OpenAI improves ChatGPT for sensitive conversations | Keryc
OpenAI updated the default ChatGPT model (GPT-5) to better recognize signs of distress, respond more carefully, and guide people toward real help. They worked with more than 170 mental health experts and report large reductions in responses that don't meet the desired behavior: between 65% and 80% fewer in different sensitive domains.
What OpenAI did
The update focuses on three main areas: 1) severe symptoms like psychosis and mania, 2) self-harm and suicide, and 3) emotional dependence on the AI. They also expanded access to crisis lines, reroute sensitive conversations from other models to safer ones, and added gentle reminders to take breaks during long sessions.

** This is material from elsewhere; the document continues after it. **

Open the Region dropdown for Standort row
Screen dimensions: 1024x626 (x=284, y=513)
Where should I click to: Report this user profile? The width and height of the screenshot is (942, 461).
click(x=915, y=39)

Why does this matter? Because millions of people use ChatGPT and, while high-risk conversations are rare, when they happen they need safe, consistent responses. Want the short version? The model now fails less often at following the expected behavior according to OpenAI's clinical taxonomies.
How they did it
It wasn't magic or a quick tweak. They followed a five-step process:
Define the problem and map types of potential harm.
Measure: evaluations, real conversation data, and user studies.
Validate with external mental health experts.
Mitigate risks through post-training and product changes.
Keep measuring and iterating.
They built detailed guides called taxonomies that describe what an ideal response looks like and what it doesn't. They also created a Global Network of Clinicians with nearly 300 doctors and psychologists from 60 countries; more than 170 of them contributed directly with model responses, clinical analysis, and safety ratings.
Results and key figures
OpenAI shares both real-traffic measurements and hard structured evaluations (designed to challenge the model). Some highlighted numbers:
Estimated reduction of responses non-compliant with the taxonomies in mental health conversations: 65% in production traffic for GPT-5.
Conversations with possible signs of psychosis or mania: about 0.07% of weekly active users and 0.01% of messages.
In challenging conversations, GPT-5 reduced undesired responses by 39% compared to GPT-4o in a clinical study (n=677).
Automated evaluation of >1,000 complex conversations: GPT-5 92% compliant vs 27% for the prior model.
On self-harm and suicide:
Estimated reduction in non-compliant responses: 65%.
Users with indicators of suicidal planning: about 0.15% per week; messages with signs of ideation: 0.05%.
In challenging cases, it reduced undesired responses by 52% vs GPT-4o (n=630).
Automated evaluation: GPT-5 91% compliant vs 77% for the prior model.
On emotional dependence:
Estimated reduction in non-compliant responses: 80%.
Users with possible high attachment: 0.15% per week; messages: 0.03%.
In challenging cases, it reduced undesired responses by 42% vs GPT-4o (n=507).
Automated evaluation: GPT-5 97% compliant vs 50% for the prior model.
They also improved reliability in long conversations: they maintain about 95% reliability in especially difficult scenarios.
Important: many of these figures come from adversarial evaluations and rare examples by design. That means the results show progress on the toughest cases, not necessarily the average experience for all users.
Practical changes you might notice
More empathetic replies that suggest real help: contacting friends, family, or professionals.
Directions to local crisis lines when applicable.
Messages that avoid affirming unfounded ideas related to delusion or mania.
Recommendations to connect with people in the real world if emotional dependence is detected.
Reminders to rest during very long sessions.
Example: if you have an extended chat with the model and start to rely emotionally on the interaction, the system might encourage you to talk to someone close and offer concrete resources.
Risks and limits
Let's be clear: this is not a substitute for professional care. High-risk conversations are rare and hard to detect; small measurement variations affect the numbers a lot. OpenAI also reports inter-rater agreement between experts at 71% to 77%, which shows that even professionals sometimes disagree on the best response.
Measurements and taxonomies will keep changing. What is measured one way today might be measured differently later, so OpenAI warns that direct comparisons between versions can be complicated.
An important step, but not the end
This update shows that safety improvements can be concrete: working with experts, evaluating hard cases, and adjusting models produces measurable results. But it also reminds us that this is an ongoing process. Technology helps, but human networks matter: friends, family, and mental health professionals remain the cornerstone.
If you're worried about a conversation of your own or someone you know, seek professional help or a crisis line in your country. AI can accompany, but it does not replace human care.